60 years of blockade of Cuba

Whatsapp
Facebook
Twitter
Instagram
Telegram

By ROSA MIRIAM ELIZALDE*

Six decades of criminal blockade of the island has mainly served to bring suffering to the Cuban population.

It's easy to say, but they were six very difficult decades that began with a disconcerting lightness and the belief that the US government's blockade of Cuba would not last long, maybe a couple of years.

On February 2, 1962, US President John F. Kennedy telephoned his press secretary, Pierre Salinger, and gave him an urgent task: "I need a lot of [Cuban] cigars." “How many, Mr. president?” “About a thousand,” Kennedy replied. Salinger visited Washington's best-stocked stores and purchased 1.200 hand-rolled H. Upmann Petit Corona cigars in the fertile plains of Pinar del Río, in the western part of the island.

“The next morning, I walked into my White House office around 8:XNUMX am, and the direct line to the President's office was already ringing,” said salinger to magazine Cigar Aficionado years later. “'How did you do, Pierre?' he asked as I walked through the door. 'Very well,' I replied. …Kennedy smiled and opened the drawer. He pulled out a long paper which he signed immediately. It was the decree that banned all Cuban products from the United States. Cuban cigars were now illegal in our country.”

The communication vehicles of the time reported quite accurately the meaning of that decision. The magazine The Nation wrote: “Cuba's economy… depended on the United States for essentials such as trucks, buses, bulldozers, telephone and electrical equipment, industrial chemicals, medicines, raw cotton, detergents, lard, potatoes, poultry, butter, a wide variety of of canned goods, and half of staples in the Cuban diet like rice and black beans. …A nation that had been an economic appendage of the United States was suddenly left adrift; it was as if Florida had been cut off from the rest of the country, unable to sell oranges and cattle or bring in tourists, gasoline, auto parts, or rockets from Cape Canaveral.”
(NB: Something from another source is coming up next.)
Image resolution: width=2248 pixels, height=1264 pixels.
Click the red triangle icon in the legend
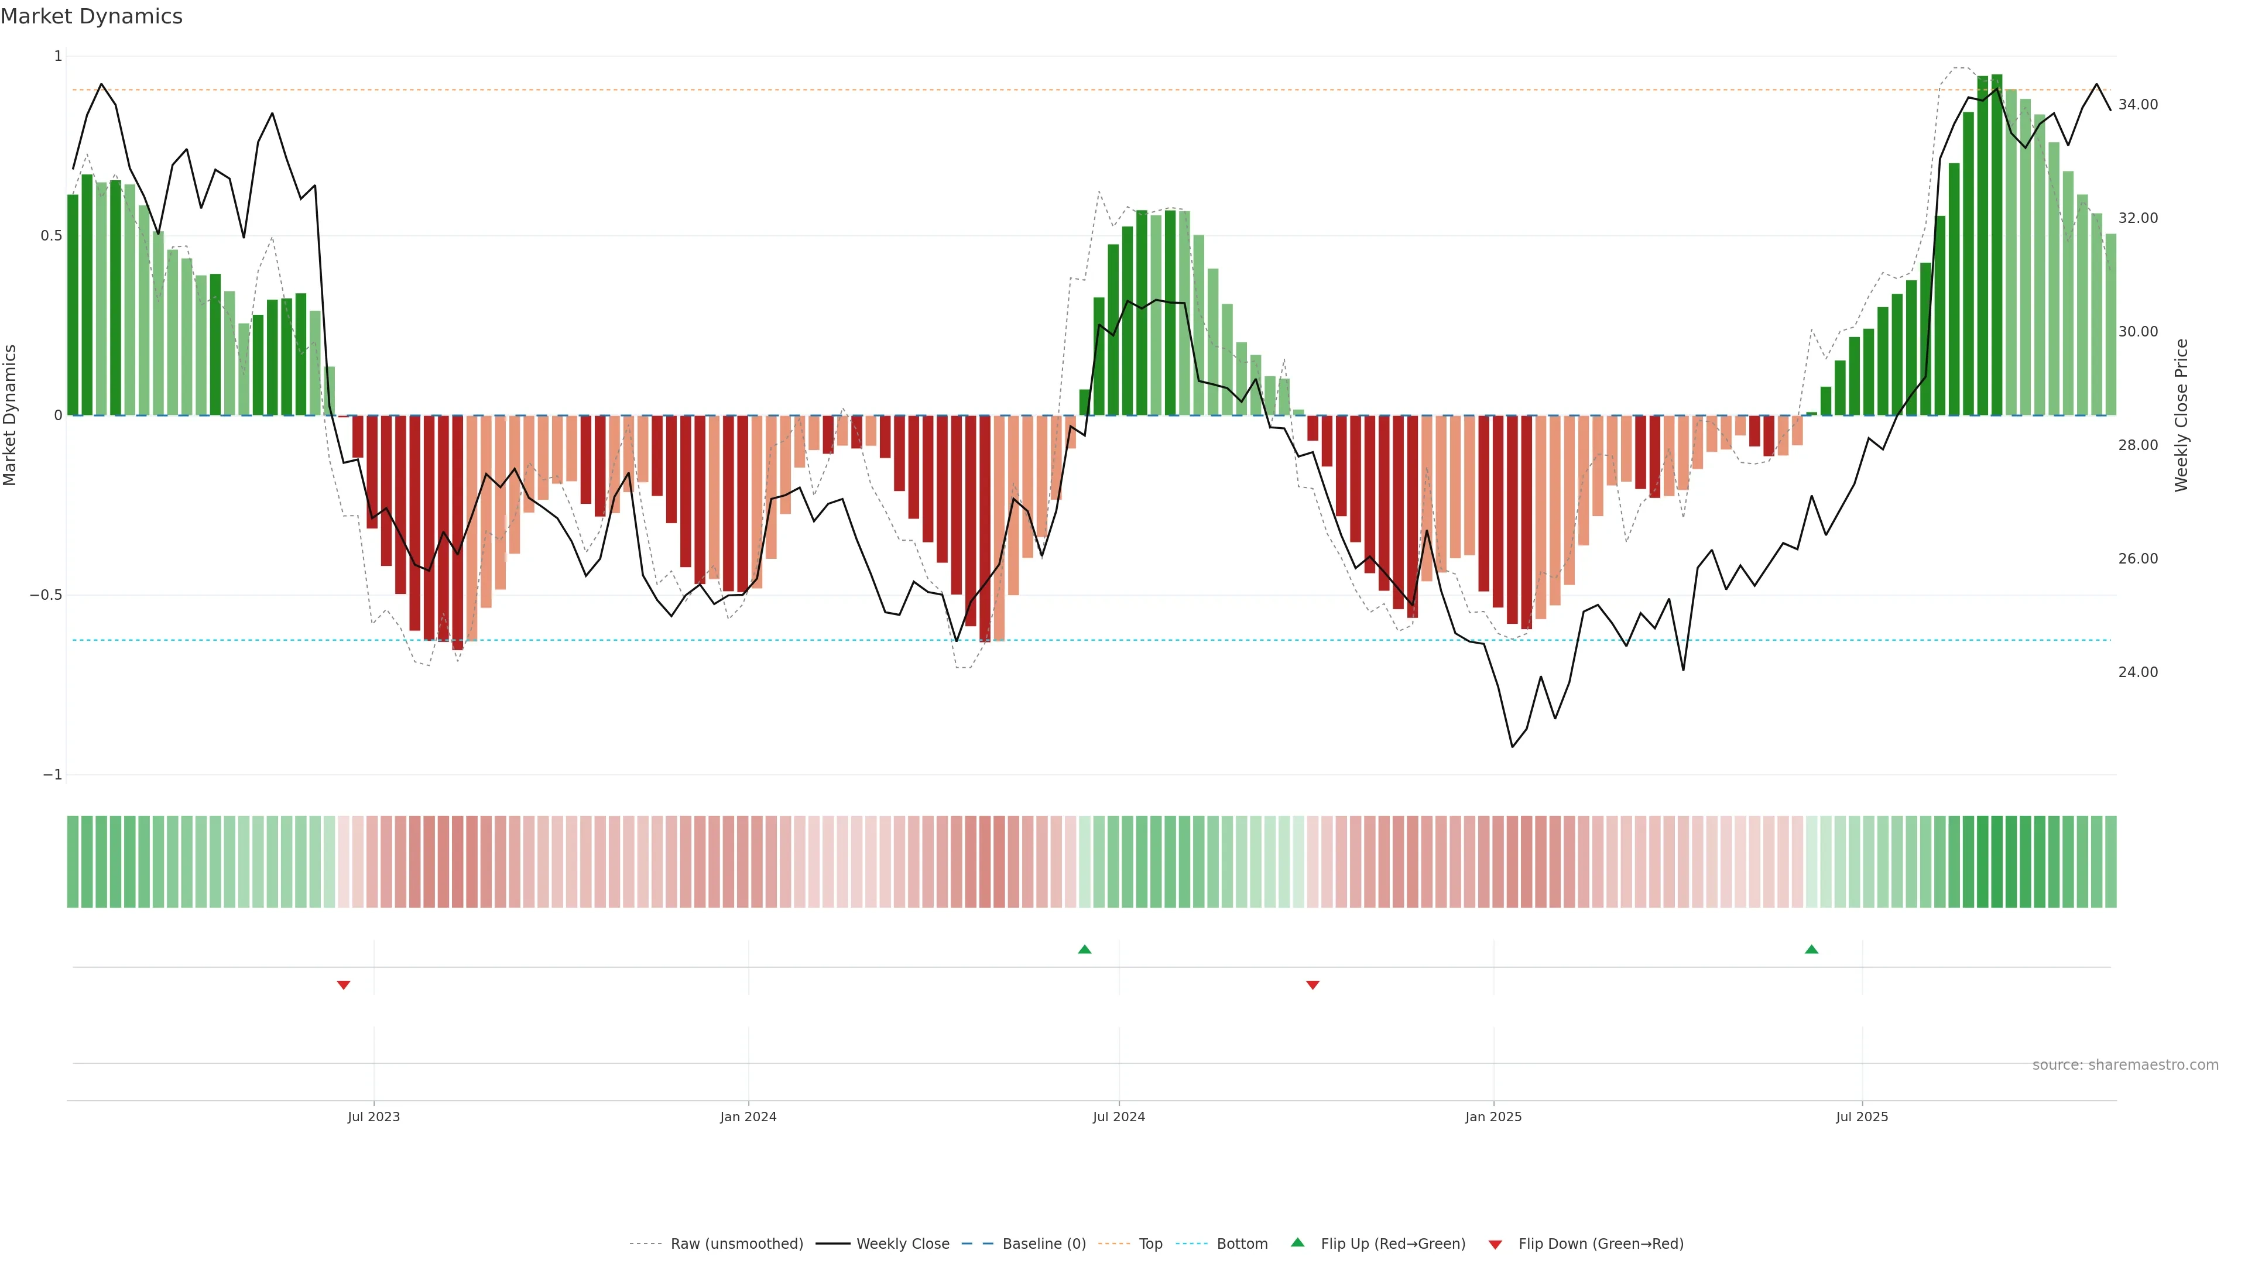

There were 657 days between February 3, 1962 – when Kennedy issued a blockade of trade between the US and Cuba – and November 22, 1963, when he was assassinated.

Kennedy was killed before he could burn his arsenal of Cuban cigars one by one and before the agenda of negotiations was finalised. finished to perhaps reverse or ease the lockdown, a process that was underway at the time of the Dallas assassination.

Two key factors that determined the start of negotiations were the failure of the Bay of Pigs invasion of Cuba in April 1961 – the invaders had to be exchanged for food and tractors – and the missile crisis of October 1962 which involved the US. , the USSR and Cuba. a memo submitted by Gordon Chase, Latin American affairs specialist for the National Security Council, to McGeorge Bundy, President Kennedy's national security adviser, on April 11, 1963, cynically recommended: "If the sweet approach [to Castro] proved viable and, in contrast, successful, the benefits would be substantial”.

Kennedy's attempts at rectification were of no use, nor were his appeals not only to elementary justice but also to pragmatism. Dozens of analysts, officials and even former US presidents have demanded as long as sanity prevails to avoid the punishment imposed on the Cuban people for these continuous embargoes, which are based on sadistic impulse, inertia or simply the arrogance of a bunch of politicians. But Washington has continued to show vivid signs that he will not back down. Wayne Smith, who was head of the US Interests Section in Havana and one of the strongest voices against the blockade imposed unilaterally by his country, concluded that Cuba seems have "the same effect on American administrations as the full moon has on werewolves".

Those born when Kennedy, with his ulterior motives and a secret stash of cigars, signed Executive Order 3.447, which decreed a total blockade of Cuba, now have grandchildren and even great-grandchildren. Some of these Cubans died and many will die without knowing how a country works under normal conditions – the old one or the new one with Covid-19, it doesn’t matter anymore. They will never understand how it has been possible for the US to act against millions of people for so long and with so much hatred, a hatred without limits or rational explanation.

*Rosa Miriam Elizalde is a Cuban journalist and writer. Author, among other books, of Our Chavez.

Translation: Fernando Lima das Neves.